### The task
Starting at the first row and ending at the row that contains "point(108,201)", write out these rows again with their requests, raising every coordinate in the answers by 147.

### Record extracts

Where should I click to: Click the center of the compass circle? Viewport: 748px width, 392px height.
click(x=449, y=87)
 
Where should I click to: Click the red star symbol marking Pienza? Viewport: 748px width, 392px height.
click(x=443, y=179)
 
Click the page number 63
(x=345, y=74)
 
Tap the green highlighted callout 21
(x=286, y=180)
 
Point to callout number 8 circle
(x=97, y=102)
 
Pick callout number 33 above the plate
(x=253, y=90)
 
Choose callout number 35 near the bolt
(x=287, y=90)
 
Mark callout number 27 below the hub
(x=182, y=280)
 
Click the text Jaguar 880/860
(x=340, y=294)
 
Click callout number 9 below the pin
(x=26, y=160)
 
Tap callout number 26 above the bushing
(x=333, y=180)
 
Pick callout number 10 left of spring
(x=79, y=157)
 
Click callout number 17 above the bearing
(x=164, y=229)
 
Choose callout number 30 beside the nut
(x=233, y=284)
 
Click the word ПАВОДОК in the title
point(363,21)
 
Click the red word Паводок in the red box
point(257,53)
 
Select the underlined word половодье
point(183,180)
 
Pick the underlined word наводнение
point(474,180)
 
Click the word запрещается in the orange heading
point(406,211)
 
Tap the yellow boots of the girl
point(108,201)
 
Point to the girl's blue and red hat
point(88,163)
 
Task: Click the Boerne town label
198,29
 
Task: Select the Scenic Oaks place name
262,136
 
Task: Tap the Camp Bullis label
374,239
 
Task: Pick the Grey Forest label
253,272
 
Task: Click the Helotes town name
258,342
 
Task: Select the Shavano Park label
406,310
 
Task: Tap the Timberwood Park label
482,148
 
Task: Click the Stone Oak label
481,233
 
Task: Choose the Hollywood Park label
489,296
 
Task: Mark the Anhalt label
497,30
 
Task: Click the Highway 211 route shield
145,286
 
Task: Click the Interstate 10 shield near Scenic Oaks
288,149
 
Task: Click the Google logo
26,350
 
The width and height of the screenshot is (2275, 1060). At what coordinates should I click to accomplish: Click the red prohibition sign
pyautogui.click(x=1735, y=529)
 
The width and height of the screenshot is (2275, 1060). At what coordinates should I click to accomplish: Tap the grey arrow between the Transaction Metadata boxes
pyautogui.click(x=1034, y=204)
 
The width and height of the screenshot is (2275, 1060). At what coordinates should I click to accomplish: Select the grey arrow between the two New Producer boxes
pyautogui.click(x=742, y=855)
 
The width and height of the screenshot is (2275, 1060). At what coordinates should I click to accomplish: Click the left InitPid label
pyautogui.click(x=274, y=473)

######

### Full output
Where should I click to: Click the center of the compass circle? Viewport: 748px width, 392px height.
click(x=596, y=234)
 
Where should I click to: Click the red star symbol marking Pienza? Viewport: 748px width, 392px height.
click(x=590, y=326)
 
Click the page number 63
(x=492, y=221)
 
Tap the green highlighted callout 21
(x=433, y=327)
 
Point to callout number 8 circle
(x=244, y=249)
 
Pick callout number 33 above the plate
(x=400, y=237)
 
Choose callout number 35 near the bolt
(x=434, y=237)
 
Mark callout number 27 below the hub
(x=329, y=427)
 
Click the text Jaguar 880/860
(x=487, y=441)
 
Click callout number 9 below the pin
(x=173, y=307)
 
Tap callout number 26 above the bushing
(x=480, y=327)
 
Pick callout number 10 left of spring
(x=226, y=304)
 
Click callout number 17 above the bearing
(x=311, y=376)
 
Choose callout number 30 beside the nut
(x=380, y=431)
 
Click the word ПАВОДОК in the title
point(510,168)
 
Click the red word Паводок in the red box
point(404,200)
 
Select the underlined word половодье
point(330,327)
 
Pick the underlined word наводнение
point(621,327)
 
Click the word запрещается in the orange heading
point(553,358)
 
Tap the yellow boots of the girl
point(255,348)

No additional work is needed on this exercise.